2013年12月18日(水)
FOMC、100億ドルの量的緩和縮小を決定
[金融・経済]
米連邦公開市場委員会(FOMC)は18日、資産購入プログラムで長期国債と住宅ローン担保証券(MBS)の買い取りペースを50億ドルずつ減額することを決定した。あわせて100億ドルの量的緩和縮小となる。資産購入の導入以降の景気や雇用の改善を確認、見通しも上向いていることを理由とした。政策変更に伴い、来月から長期債を月400億ドル、MBSを月350億ドルのペースで買い入れるという。一方、エージェンシー債への再投資は継続する。
また、短期金利の指標となるフェデラルファンド(FF)金利誘導目標は、年 0-0.25%のレンジで据え置いた。超低金利政策の継続が引き続き現在の景気回復を支えるとの見方が背景にあり、失業率が6.5%を上回り、向こう1-2年のインフレが当局の目標2%より0.5ポイント以上上回ることがなく、長期のインフレ見通しが落ち着いている限り、現行の金利誘導目標レンジを維持するのが適切との見方を繰り返した。

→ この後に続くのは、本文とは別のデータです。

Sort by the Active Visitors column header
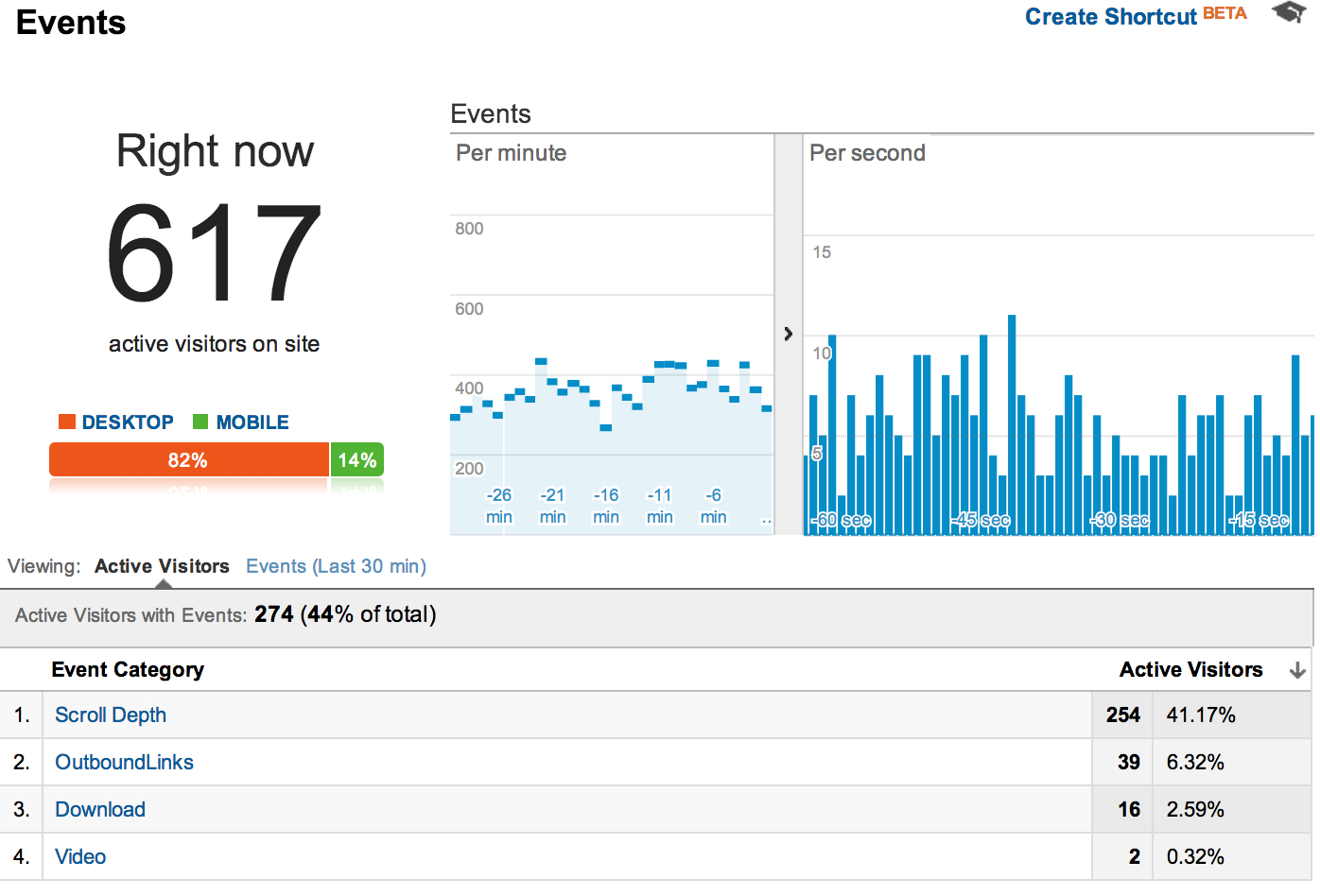1320x896 pixels. click(1190, 670)
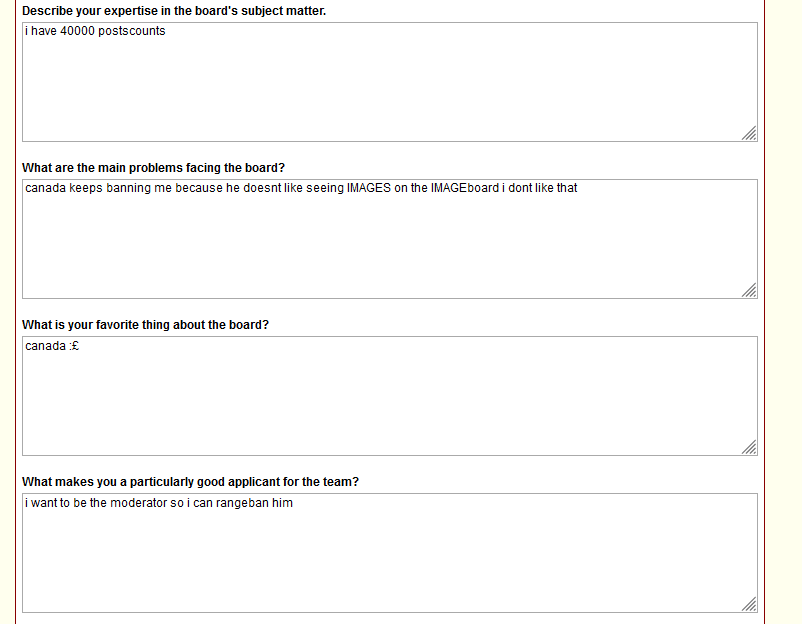Click resize grip of the expertise textarea
This screenshot has width=802, height=624.
coord(749,133)
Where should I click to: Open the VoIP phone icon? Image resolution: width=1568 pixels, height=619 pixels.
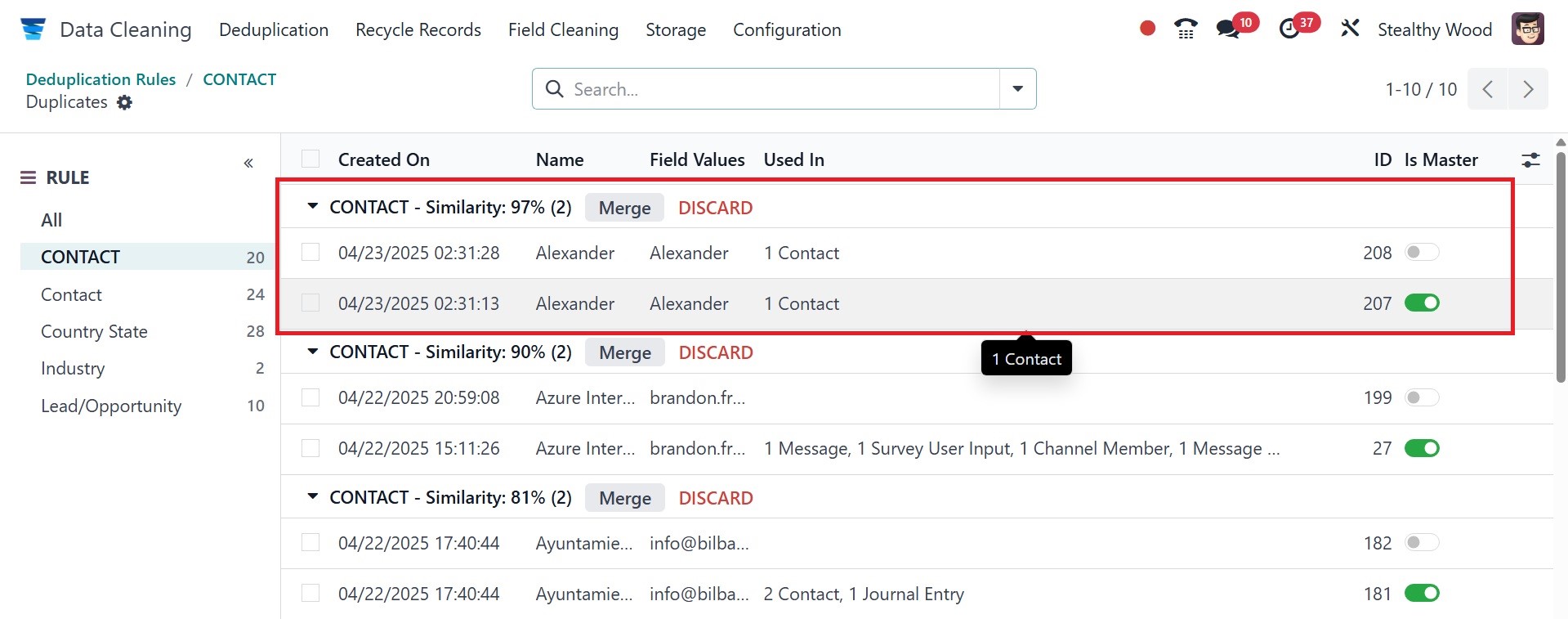pyautogui.click(x=1185, y=29)
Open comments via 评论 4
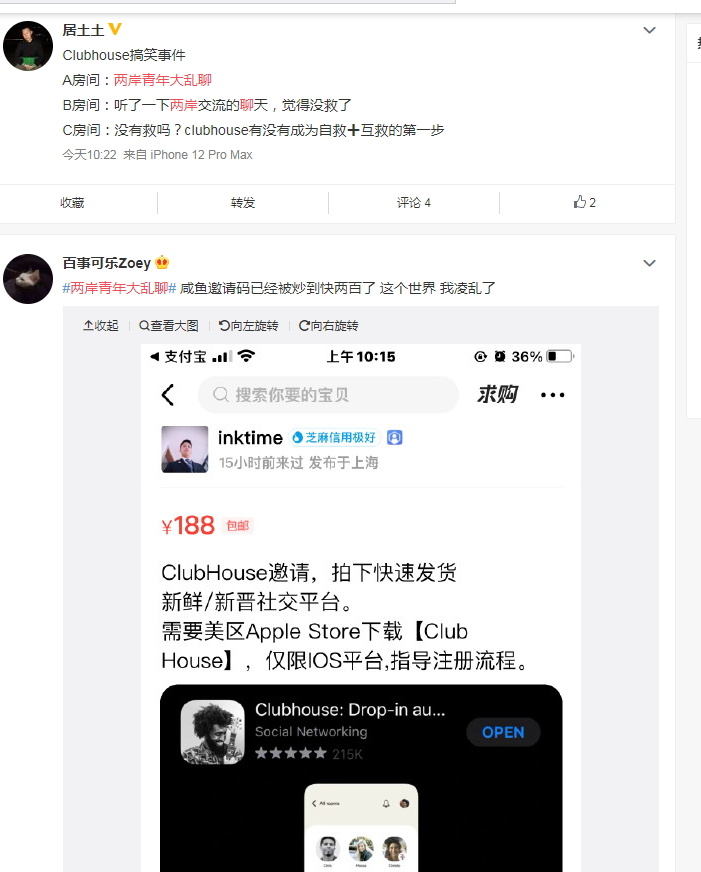 click(414, 203)
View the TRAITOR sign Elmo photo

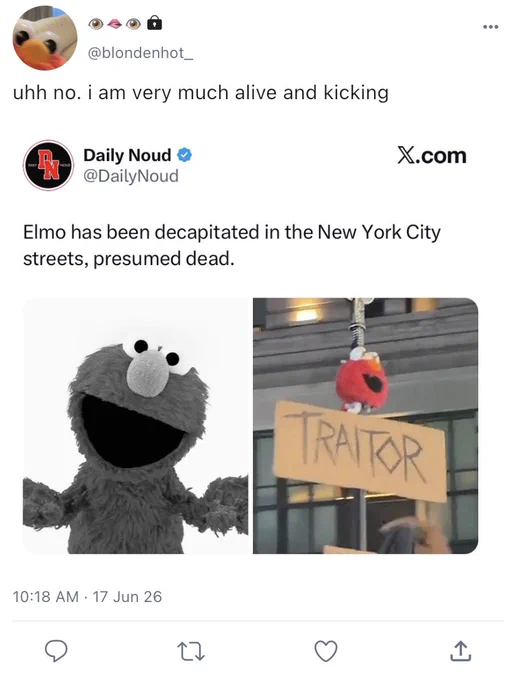[366, 425]
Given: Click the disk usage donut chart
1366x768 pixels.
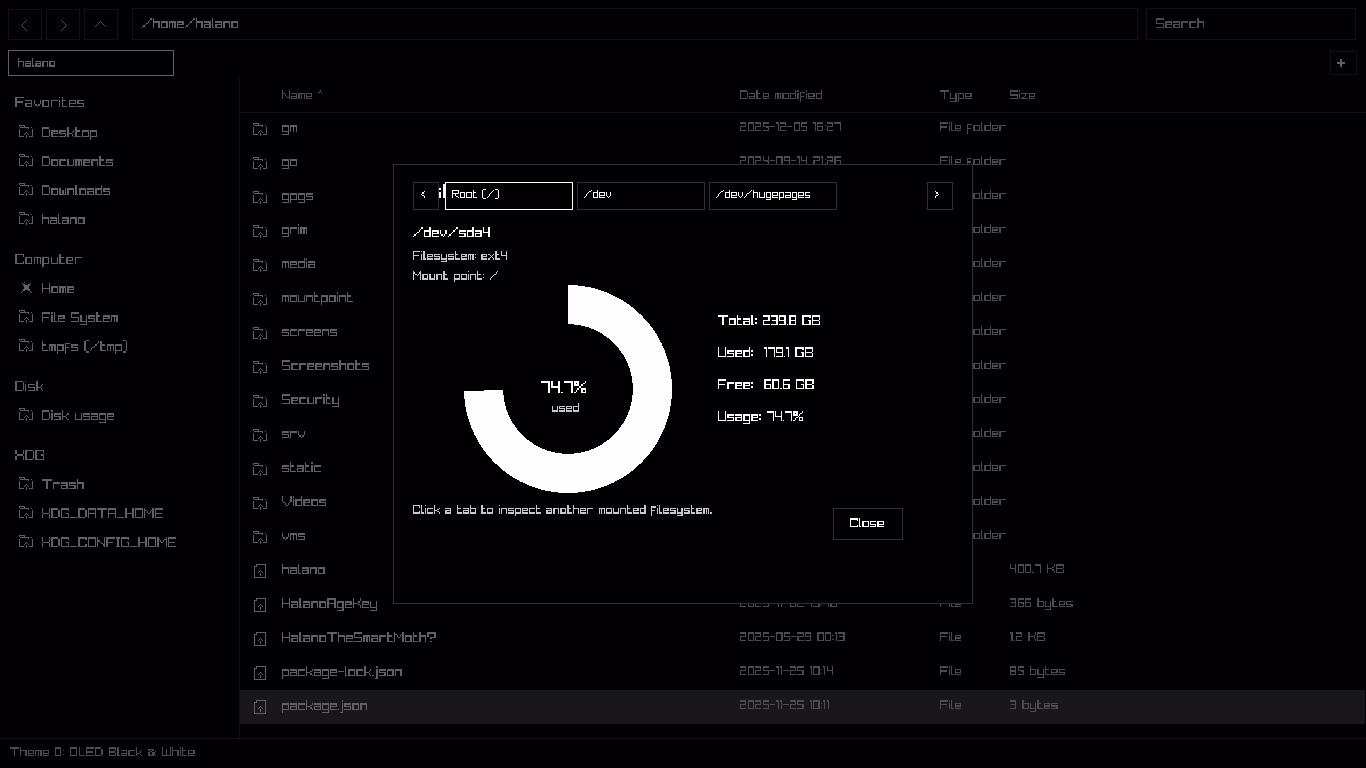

決定に関しては、1月以降極めて緩和的な金融政策によるリスク懸念から連続して反対票を投じてきたジョージ・カンザスシティ連銀総裁が賛成に回った一方、ローゼングレン・ボストン連銀総裁が反対票を投じた。失業率の高止まり、インフレはFF金利も誘導目標水準を下回っていることを指摘。景気が速いペースでの拡大を持続できることを確認する前に量的緩和の縮小を決めるのは尚早との見方が理由という。